== Segment start ==

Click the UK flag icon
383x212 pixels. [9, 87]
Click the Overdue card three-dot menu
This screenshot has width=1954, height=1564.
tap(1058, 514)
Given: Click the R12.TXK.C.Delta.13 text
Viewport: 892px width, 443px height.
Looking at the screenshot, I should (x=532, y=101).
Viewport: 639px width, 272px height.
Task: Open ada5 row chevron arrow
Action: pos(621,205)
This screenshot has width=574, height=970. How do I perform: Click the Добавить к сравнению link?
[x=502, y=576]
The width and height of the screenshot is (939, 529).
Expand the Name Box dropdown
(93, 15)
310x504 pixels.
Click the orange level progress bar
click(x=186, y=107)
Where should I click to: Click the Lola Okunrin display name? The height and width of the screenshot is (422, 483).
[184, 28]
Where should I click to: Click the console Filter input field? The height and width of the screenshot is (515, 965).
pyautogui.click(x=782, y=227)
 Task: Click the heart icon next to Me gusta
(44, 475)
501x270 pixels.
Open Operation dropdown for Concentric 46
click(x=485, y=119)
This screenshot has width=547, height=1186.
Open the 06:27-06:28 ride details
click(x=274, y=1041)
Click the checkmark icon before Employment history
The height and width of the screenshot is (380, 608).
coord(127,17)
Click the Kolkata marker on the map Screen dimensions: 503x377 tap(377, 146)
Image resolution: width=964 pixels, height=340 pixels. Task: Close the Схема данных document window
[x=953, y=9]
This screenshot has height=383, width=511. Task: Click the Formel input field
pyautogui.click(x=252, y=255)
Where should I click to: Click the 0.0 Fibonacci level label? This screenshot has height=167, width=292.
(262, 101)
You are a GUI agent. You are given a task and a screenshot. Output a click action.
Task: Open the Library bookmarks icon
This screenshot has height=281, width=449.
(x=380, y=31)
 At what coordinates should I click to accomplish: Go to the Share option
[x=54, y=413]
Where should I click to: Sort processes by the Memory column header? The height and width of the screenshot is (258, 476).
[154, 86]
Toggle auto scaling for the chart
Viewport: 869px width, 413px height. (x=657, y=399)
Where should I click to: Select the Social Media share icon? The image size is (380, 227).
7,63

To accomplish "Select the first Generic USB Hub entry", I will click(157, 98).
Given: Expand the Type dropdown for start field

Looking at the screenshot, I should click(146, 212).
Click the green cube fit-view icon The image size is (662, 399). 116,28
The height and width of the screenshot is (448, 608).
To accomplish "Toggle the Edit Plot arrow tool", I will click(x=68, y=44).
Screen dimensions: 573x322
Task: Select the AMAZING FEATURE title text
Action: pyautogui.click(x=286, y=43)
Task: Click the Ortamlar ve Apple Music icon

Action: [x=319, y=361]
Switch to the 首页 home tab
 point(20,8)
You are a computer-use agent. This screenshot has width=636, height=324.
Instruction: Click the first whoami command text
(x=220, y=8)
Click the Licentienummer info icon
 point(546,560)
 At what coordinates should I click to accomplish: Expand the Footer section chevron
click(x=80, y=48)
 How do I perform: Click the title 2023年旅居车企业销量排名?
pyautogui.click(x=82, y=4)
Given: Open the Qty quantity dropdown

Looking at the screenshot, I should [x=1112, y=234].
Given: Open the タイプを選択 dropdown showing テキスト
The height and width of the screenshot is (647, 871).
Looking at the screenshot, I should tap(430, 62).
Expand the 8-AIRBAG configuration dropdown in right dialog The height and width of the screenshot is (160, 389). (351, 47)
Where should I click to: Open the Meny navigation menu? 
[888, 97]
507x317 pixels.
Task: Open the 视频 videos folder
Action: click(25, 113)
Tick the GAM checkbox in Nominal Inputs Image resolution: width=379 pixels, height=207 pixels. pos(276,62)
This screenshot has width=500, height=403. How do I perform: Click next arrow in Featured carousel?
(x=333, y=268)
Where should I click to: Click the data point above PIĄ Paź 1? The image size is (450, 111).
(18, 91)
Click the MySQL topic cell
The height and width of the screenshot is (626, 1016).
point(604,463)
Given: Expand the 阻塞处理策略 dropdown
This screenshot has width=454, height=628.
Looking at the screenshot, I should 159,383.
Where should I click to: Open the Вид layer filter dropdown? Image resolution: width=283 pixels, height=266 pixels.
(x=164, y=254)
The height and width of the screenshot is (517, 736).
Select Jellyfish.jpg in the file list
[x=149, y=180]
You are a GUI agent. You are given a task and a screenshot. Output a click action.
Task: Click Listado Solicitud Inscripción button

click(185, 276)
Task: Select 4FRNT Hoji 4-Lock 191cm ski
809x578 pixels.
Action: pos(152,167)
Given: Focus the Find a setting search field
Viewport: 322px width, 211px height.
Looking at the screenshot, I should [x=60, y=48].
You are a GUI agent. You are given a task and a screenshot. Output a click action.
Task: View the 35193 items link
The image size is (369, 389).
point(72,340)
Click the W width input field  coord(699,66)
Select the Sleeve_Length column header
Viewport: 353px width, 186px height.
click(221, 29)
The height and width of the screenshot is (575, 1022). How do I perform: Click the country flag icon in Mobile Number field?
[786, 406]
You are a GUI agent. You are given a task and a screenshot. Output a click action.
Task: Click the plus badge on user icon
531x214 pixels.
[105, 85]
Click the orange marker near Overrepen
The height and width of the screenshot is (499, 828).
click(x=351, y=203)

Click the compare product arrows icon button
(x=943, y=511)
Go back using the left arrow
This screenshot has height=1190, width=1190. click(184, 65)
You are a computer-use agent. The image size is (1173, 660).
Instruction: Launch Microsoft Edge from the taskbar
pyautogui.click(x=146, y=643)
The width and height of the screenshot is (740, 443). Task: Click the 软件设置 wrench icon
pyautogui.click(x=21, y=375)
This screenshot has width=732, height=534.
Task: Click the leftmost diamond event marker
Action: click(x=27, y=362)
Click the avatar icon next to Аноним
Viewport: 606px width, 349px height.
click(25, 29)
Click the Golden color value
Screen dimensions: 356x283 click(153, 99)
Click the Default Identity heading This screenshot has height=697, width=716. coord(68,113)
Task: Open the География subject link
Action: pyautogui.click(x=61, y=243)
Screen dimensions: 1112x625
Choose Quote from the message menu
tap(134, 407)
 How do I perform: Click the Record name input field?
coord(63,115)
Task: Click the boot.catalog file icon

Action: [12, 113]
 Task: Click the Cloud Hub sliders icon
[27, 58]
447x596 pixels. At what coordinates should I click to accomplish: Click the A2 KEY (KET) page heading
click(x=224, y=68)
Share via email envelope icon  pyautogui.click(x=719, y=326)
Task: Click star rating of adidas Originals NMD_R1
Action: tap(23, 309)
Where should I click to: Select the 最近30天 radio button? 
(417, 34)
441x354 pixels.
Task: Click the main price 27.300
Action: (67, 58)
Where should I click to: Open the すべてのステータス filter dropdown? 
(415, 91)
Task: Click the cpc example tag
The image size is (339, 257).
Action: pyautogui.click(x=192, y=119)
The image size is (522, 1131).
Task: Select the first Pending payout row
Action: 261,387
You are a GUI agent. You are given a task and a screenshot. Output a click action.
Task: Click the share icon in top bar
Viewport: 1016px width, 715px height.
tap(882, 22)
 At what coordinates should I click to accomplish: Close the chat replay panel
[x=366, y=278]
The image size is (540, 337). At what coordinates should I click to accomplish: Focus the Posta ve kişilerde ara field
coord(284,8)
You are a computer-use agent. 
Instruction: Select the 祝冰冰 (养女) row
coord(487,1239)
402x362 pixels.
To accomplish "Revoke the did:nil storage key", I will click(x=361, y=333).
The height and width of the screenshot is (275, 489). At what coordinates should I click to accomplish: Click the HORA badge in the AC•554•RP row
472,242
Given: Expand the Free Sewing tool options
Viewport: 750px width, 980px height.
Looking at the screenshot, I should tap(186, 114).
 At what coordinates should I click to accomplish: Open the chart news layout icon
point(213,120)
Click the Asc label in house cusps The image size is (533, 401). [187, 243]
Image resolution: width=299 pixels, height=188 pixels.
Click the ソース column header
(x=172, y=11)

== Segment end ==

▸ **Task**: Only lines containing the word "computer" should be copied from the material above.

▸ **Your solution**:
You are a computer-use agent. This screenshot has width=636, height=324.
You are a computer-use agent. The image size is (1173, 660).
You are a computer-use agent. 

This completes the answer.